The government has ordered an independent review of children’s social care following a report by the Children’s Commissioner Longfield.

In a report published on Wednesday 11 November many failings are highlighted including a shortage of children’s home places and many moves between placements.

As a solicitor specialising in this area of work I regularly find that children taken into care have a lack of a stability because suitable placements are not provided.

I have dealt with one of the leading cases in this area (A&S v Lancashire County Council) in which two brothers received many millions of pounds in compensation for Local Authority failings. This was an extreme case. In A&S there were multiple placement moves throughout the boys’ childhood. It was quite heart breaking to read the social services records which actually suggested that the boys had got to the point where they did not bother unpacking their suitcases when they were placed in a new home because they knew that they would be moving on so soon.
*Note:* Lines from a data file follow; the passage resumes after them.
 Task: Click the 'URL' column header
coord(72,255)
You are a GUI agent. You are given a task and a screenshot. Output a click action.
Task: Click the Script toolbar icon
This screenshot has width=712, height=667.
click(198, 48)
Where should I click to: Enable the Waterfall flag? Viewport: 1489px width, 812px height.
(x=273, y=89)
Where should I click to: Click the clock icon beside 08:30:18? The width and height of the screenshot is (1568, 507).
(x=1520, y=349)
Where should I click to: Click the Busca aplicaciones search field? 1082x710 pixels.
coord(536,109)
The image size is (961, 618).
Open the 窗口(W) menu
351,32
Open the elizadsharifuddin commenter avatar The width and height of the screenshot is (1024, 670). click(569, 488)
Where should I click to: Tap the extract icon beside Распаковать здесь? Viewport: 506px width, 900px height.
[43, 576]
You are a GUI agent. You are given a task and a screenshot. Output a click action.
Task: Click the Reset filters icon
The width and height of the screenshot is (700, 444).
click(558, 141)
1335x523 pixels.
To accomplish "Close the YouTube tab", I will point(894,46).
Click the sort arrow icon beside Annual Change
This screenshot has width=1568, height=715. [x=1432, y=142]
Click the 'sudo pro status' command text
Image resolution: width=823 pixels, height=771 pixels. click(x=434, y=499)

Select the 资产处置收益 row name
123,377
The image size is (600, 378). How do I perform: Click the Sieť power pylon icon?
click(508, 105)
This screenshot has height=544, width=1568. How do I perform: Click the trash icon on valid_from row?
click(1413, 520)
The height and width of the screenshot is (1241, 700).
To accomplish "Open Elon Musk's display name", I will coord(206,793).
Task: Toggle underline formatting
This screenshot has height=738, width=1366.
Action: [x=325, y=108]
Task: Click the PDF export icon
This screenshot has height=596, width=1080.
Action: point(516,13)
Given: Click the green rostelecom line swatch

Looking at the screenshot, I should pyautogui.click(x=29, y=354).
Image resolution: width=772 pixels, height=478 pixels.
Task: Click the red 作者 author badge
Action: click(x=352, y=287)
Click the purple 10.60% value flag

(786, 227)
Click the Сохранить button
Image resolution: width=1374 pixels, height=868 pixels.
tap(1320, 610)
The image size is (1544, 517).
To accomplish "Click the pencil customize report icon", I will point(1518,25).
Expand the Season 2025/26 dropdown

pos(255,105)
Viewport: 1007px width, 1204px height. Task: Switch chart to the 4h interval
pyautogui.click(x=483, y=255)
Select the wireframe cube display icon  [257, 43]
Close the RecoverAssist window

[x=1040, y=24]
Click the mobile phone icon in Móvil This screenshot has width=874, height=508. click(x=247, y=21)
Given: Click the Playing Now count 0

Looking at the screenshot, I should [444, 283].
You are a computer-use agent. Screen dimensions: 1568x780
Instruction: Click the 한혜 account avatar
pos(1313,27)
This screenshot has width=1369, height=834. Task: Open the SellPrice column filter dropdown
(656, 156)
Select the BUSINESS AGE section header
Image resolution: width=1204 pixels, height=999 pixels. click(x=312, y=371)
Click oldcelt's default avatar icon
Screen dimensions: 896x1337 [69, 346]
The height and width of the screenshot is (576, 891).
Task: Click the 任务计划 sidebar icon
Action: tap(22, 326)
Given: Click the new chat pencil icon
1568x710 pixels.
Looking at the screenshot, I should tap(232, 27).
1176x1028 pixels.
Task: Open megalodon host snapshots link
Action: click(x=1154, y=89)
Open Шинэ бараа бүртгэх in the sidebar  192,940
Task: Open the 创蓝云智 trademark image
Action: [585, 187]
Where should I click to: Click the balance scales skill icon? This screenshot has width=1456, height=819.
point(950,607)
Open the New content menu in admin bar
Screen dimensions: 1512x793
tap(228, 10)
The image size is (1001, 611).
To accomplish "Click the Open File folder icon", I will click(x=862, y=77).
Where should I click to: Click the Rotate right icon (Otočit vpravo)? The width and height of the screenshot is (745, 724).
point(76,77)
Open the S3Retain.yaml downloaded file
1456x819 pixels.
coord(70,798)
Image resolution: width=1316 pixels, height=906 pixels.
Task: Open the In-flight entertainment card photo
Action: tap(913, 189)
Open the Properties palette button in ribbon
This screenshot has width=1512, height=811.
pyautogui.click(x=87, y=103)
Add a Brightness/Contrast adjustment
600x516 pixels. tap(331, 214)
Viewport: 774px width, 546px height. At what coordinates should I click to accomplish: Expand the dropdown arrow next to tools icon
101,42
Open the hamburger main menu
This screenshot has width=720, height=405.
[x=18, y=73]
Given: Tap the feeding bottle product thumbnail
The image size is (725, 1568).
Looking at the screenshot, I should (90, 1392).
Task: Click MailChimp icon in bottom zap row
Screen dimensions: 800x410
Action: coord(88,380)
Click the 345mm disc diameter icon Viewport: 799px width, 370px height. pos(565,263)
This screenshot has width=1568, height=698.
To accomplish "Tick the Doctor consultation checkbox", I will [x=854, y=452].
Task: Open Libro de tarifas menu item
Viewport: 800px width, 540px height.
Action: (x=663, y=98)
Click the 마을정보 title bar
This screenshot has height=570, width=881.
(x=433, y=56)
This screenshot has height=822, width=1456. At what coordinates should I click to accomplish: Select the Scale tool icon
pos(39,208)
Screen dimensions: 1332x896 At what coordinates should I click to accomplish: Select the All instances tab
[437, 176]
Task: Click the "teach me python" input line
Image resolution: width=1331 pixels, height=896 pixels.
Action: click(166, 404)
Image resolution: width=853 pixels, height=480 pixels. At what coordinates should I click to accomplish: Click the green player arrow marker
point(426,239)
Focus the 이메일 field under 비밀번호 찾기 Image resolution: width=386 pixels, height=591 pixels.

These boys were already vulnerable. In most of the cases I deal with, the children have already suffered some form of emotional or physical or even sexual abuse before they are removed from their parents care. What they need is good reparative parenting in a stable placement. All to often, however, they’ve passed between numerous placements. Children who were already vulnerable end up developing behavioural problems and attachment issues which, in later life, can escalate to manifest themselves in drug or alcohol dependency issues or even criminal behaviour.

I would entirely agree with Anne Longfield in her suggestion that this is now a common problem. Children who are already damaged suffer significant further harm post-removal by being placed in inappropriate homes. I have numerous ongoing cases which involve exactly this. In the A&S case the Judge actually used the term “Statutory Orphans” to describe the boys who once taken into the care of Local Authority had passed between innumerable homes. There was a lack of any stability throughout their childhood which has left them with lifelong problems.

I have also been involved in many claims for children who have suffered abuse at the hands of grooming gangs. Again, a common factor in these cases is often the inappropriate placement of the children. They will often find themselves in private care homes where the staff have failed to take any action despite knowing that the children are using alcohol and drugs, and are often staying out overnight whilst being abused by these gangs. In many cases, secure accommodation would have prevented the abuse but there are a lack of secure placements available and they are prohibited expensive to a local authority.

From practical experience of dealing with claims on behalf of children and young adults therefore I would fully endorse the findings of Ms Longfield. The rights of these children under the Human Rights Act particularly their right to a family life under Article 8, is regularly being breached by the Local Authority which often gives rise to a damages claim for the long-term harm that these children suffer as a result.